Federal Court



Regulatory scheme applicable to marine transportation security has low standard and based on assessing possibilities

Applicant was longshore worker whose marine transportation security clearance was cancelled. Transport Canada received Law Enforcement Record Check from RCMP that indicated applicant had no known criminal convictions, but had been seen shaking hands with member of Hell’s Angels, was arrested for aggravated assault after leaving scene of fight but not charged, was identified as passenger of vehicle with member of Hell’s Angels, was arrested but not charged with threatening to shoot up bar and displayed violent behaviour to police, was arrested but not charged with mischief and was suspected of being on drugs at time, and was with known criminals in latter two incidents.
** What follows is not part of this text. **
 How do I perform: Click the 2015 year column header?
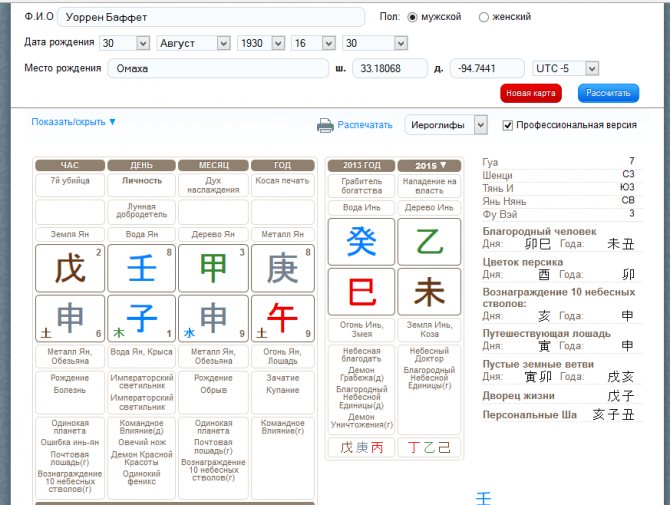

Transport Canada advised applicant of concerns and applicant responded by explaining he was not affiliated with Hell’s Angels and only shook hand of man he had previously met to be polite, was helping cousin who was being beaten, did not recall being stopped while passenger in vehicle, bar incident arose from misunderstanding, and mischief incident occurred when he was intoxicated and fell into window. Minister accepted Advisory Board’s recommendations that applicant’s response did not dispel its concerns about his judgment, trustworthiness and reliability, and cancelled his security clearance. Application for judicial review. Application dismissed. Minister’s reasons were terse and would have benefitted from more comprehensive analysis of applicant’s submissions, but applicant’s real complaint was weight Minister gave to his submissions and its preference for LERC report. Regulatory scheme was intended to screen out candidates who presented unacceptably high security risk, and standard was low and based on assessing possibilities. Minister would rely on wide range of information, and it did not have to be reliable and verifiable to standard required for conviction. Cumulative effect of incidents identified in LERC report was more than sufficient to raise serious concerns about applicant’s judgment, trustworthiness and reliability. While applicant had no criminal record, this was not benchmark required to justify Minister’s decision, and applicant did not respond to concerns he was associating with known criminals. LERC report was considered reliable and Minister’s decision entitled to deference.

Sidhu v. Canada (Minister of Transport) (Jan. 8, 2016, F.C., Simon Fothergill J., T-2257-14) 265 A.C.W.S. (3d) 179.